As part of its battery strategy, the company has also signed a memorandum of understanding with China-based Ganfeng Lithium to secure the supply lithium, the main component in batteries, for the next 10 years.
VW’s electrification strategy means around a quarter of the vehicles it sells in 2025, around 22m, will be powered by electricity.
VW supervisory board chairman Hans Dieter Pötsch said: “As part of our comprehensive electrification offensive we plan to secure our battery capacities through strategic partnerships.
“At the same time, we wish to expand our production capacities in Europe to support our growth plans. Given the ever greater complexity of our industry and the related challenges, it is essential to focus on our core business.”
The carmaker said it was working to reduce the amount of cobalt in batteries, from 12-14% currently to 5% over the next five years.
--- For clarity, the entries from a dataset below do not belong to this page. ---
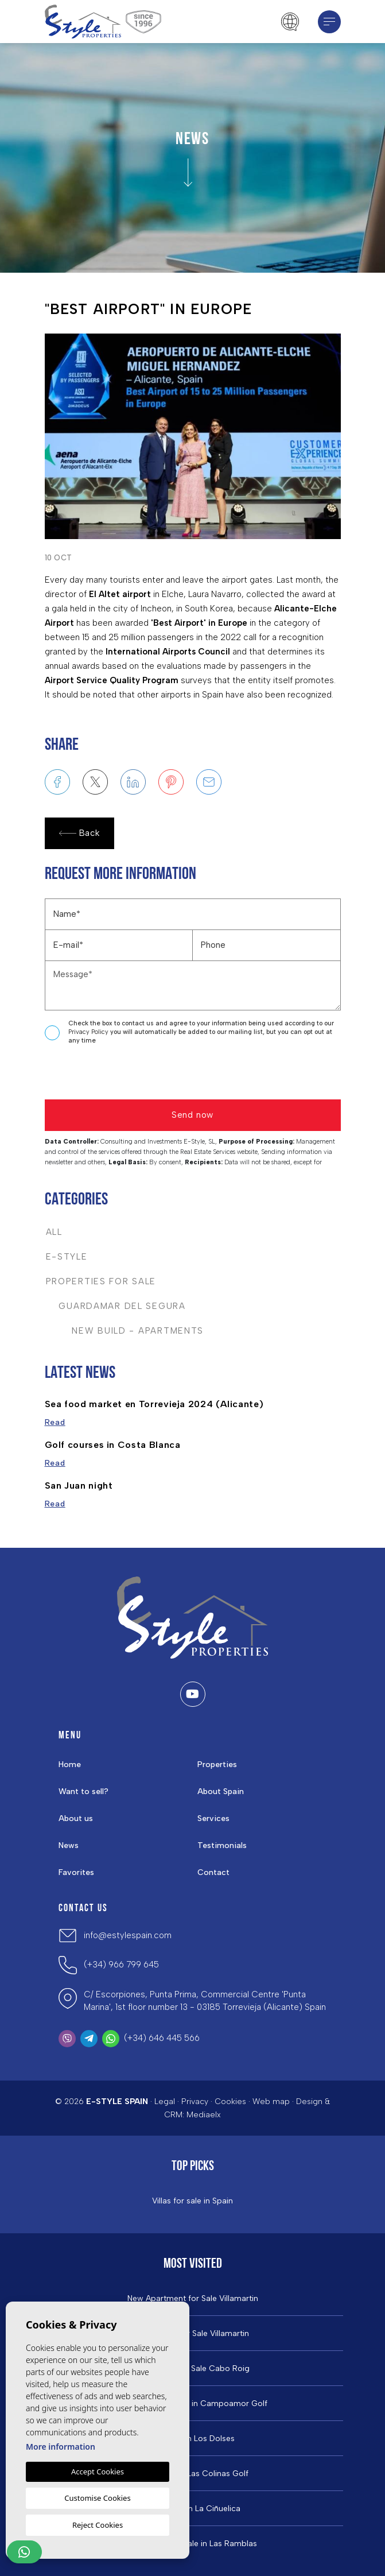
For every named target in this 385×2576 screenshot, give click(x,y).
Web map (271, 2101)
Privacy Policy (89, 1032)
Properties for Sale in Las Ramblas (193, 2544)
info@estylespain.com (128, 1935)
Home (70, 1764)
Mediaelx (203, 2115)
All (54, 1232)
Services (213, 1818)
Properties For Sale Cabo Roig (192, 2369)
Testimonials (222, 1845)
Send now (192, 1115)
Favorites (76, 1872)
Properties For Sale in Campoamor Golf (192, 2404)
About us (76, 1818)
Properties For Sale (101, 1281)
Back (79, 833)
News (69, 1845)
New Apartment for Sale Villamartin (192, 2299)
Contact (213, 1872)
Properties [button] (217, 1764)
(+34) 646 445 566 (162, 2038)
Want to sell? (83, 1791)
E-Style (67, 1257)
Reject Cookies (97, 2525)
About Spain (220, 1791)
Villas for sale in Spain (192, 2201)
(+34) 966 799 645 (121, 1964)
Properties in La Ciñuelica (192, 2509)
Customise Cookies (97, 2498)
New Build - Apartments (125, 1331)
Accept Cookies (97, 2471)
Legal (164, 2101)
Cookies (230, 2101)
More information (60, 2446)
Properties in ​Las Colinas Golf (192, 2474)
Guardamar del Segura (116, 1306)
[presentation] (106, 1075)
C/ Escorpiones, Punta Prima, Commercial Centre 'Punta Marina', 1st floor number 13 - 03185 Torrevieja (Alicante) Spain (205, 2001)
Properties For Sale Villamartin (193, 2334)
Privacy (194, 2101)
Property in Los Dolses (192, 2439)
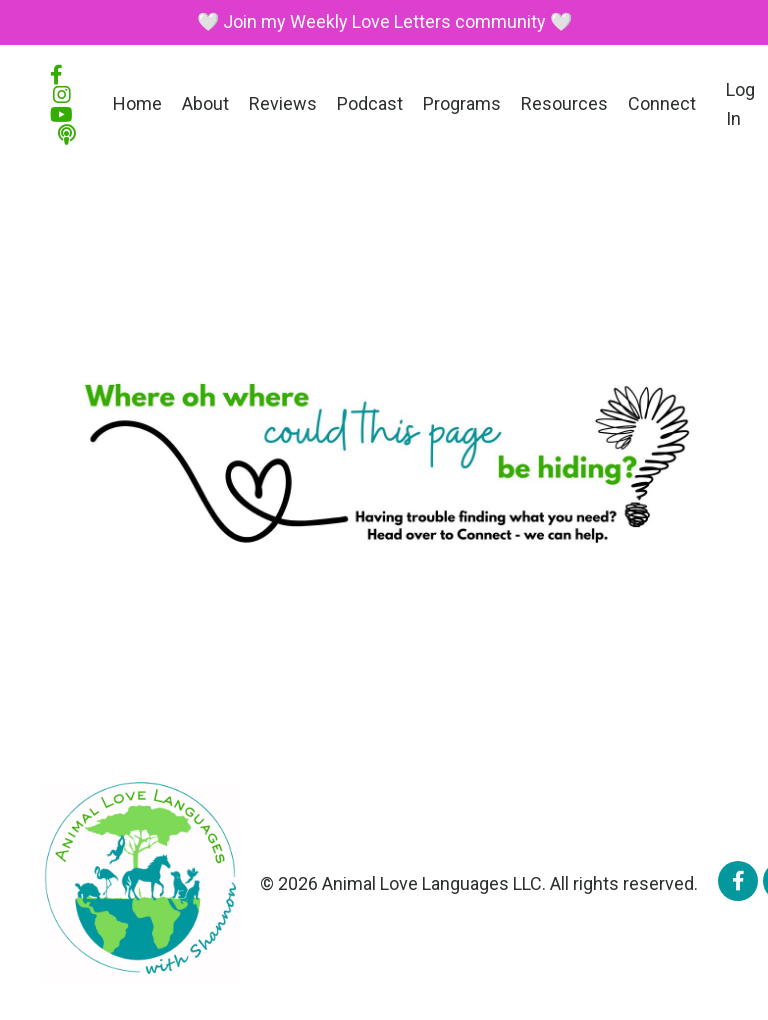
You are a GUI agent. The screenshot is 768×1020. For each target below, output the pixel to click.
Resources (564, 103)
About (205, 103)
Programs (462, 103)
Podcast (370, 103)
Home (137, 103)
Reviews (283, 103)
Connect (662, 103)
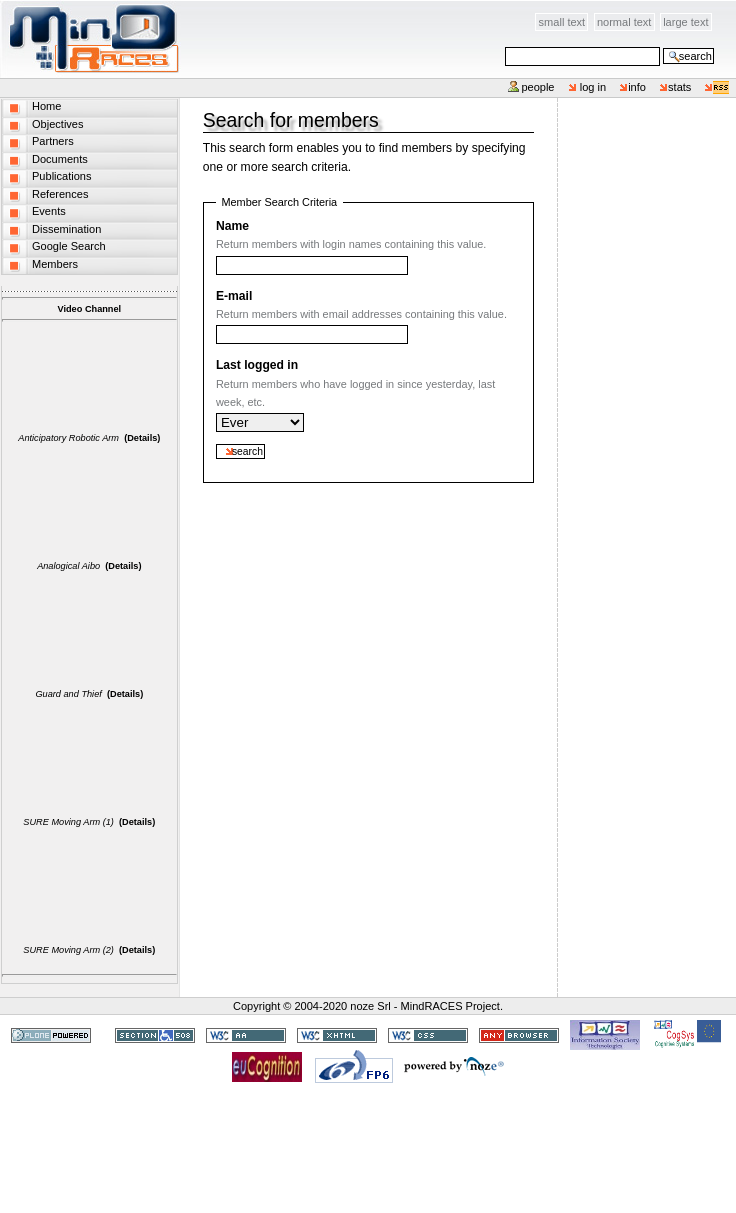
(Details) (142, 438)
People (537, 87)
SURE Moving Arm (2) (68, 950)
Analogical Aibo (68, 566)
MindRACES (90, 39)
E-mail (234, 296)
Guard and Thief (68, 694)
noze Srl (370, 1006)
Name (232, 226)
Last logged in (257, 365)
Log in (593, 87)
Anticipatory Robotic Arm (68, 438)
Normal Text (624, 22)
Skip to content (180, 11)
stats (679, 87)
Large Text (685, 22)
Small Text (562, 22)
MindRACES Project (450, 1006)
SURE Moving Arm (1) (68, 822)
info (637, 87)
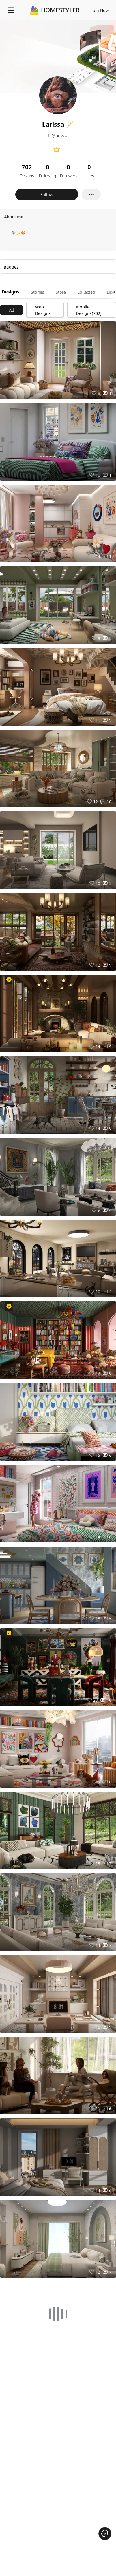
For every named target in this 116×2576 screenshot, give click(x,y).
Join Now (100, 10)
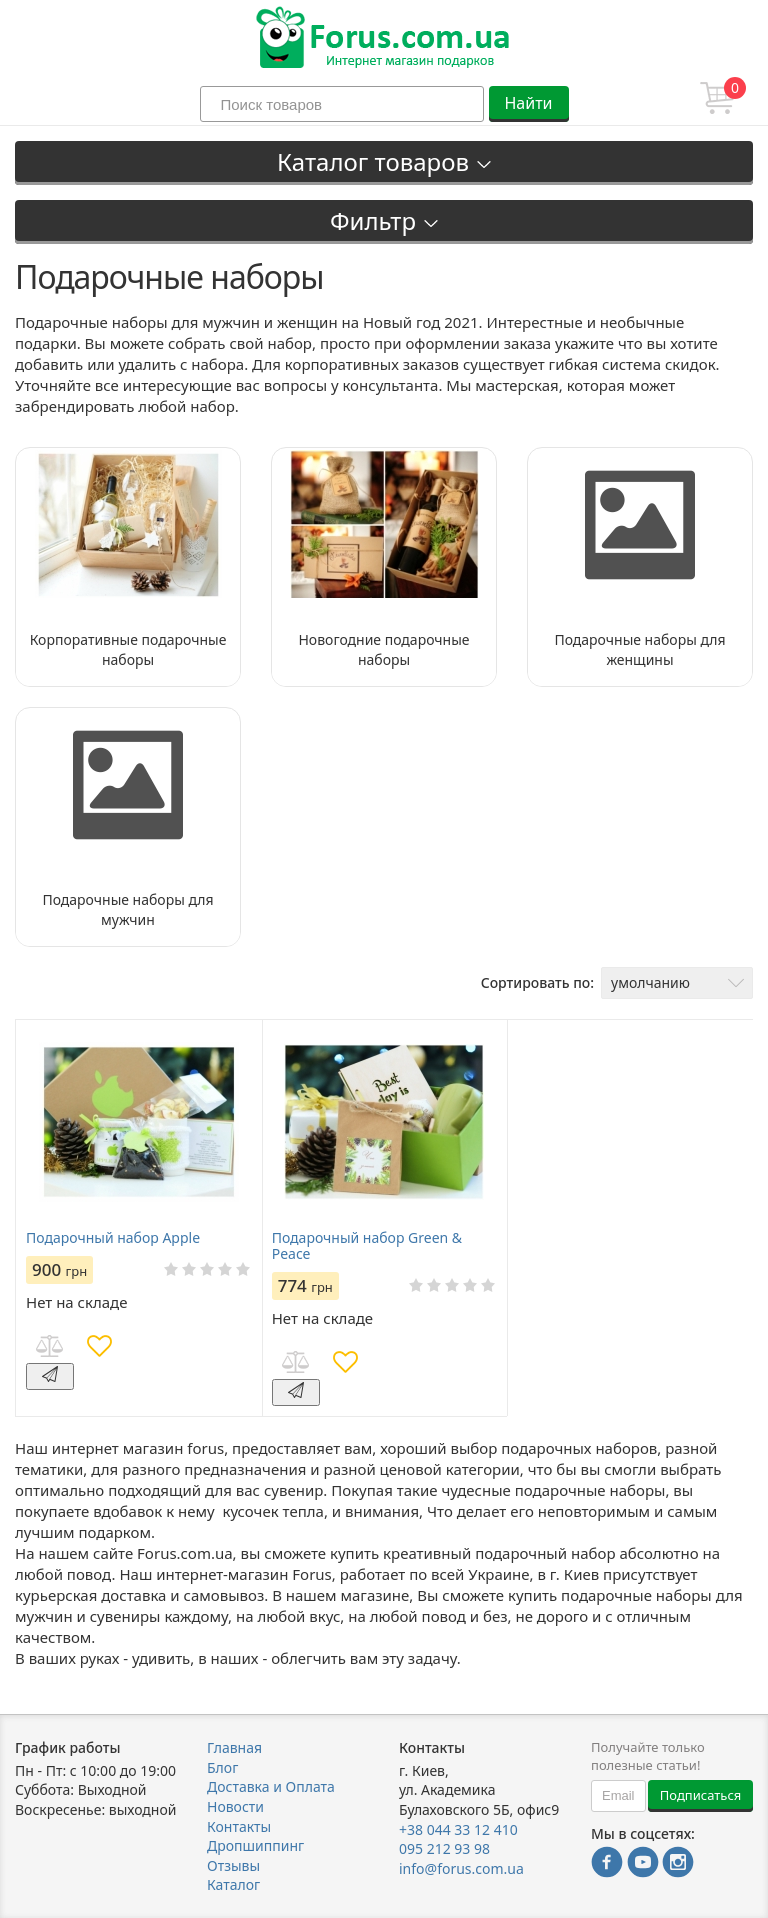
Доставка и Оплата (271, 1786)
It is also working to produce batteries free of cobalt, which has been associated with conflict minerals.
VW has also teamed up with other firms to form the European Battery Union to drive battery research.
“Under the leadership of the Volkswagen Group and the Swedish battery manufacturer Northvolt, the joint research activities will focus on the battery’s entire value chain – from raw materials to cell technology to recycling. The prime objective is to build far more comprehensive expertise to underpin industrialisation of battery cell production,” said VW.